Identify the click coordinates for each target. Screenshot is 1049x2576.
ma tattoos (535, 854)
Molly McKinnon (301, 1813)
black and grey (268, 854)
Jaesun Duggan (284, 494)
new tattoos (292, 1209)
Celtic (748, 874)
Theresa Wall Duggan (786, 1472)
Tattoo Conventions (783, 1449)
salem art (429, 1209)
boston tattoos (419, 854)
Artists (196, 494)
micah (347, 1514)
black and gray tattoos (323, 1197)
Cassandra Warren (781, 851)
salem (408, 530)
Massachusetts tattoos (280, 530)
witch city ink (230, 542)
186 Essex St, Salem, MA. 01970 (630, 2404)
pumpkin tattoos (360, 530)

====================

TASK PROMPT >>
Taking the line with "new tattoos (292, 1209)" as the first, copy every line through the end of the entries above exactly, with no others.

FINISHED TASK >>
new tattoos (292, 1209)
Celtic (748, 874)
Theresa Wall Duggan (786, 1472)
Tattoo Conventions (783, 1449)
salem art (429, 1209)
boston tattoos (419, 854)
Artists (196, 494)
micah (347, 1514)
black and gray tattoos (323, 1197)
Cassandra Warren (781, 851)
salem (408, 530)
Massachusetts tattoos (280, 530)
witch city ink (230, 542)
186 Essex St, Salem, MA. 01970 (630, 2404)
pumpkin tattoos (360, 530)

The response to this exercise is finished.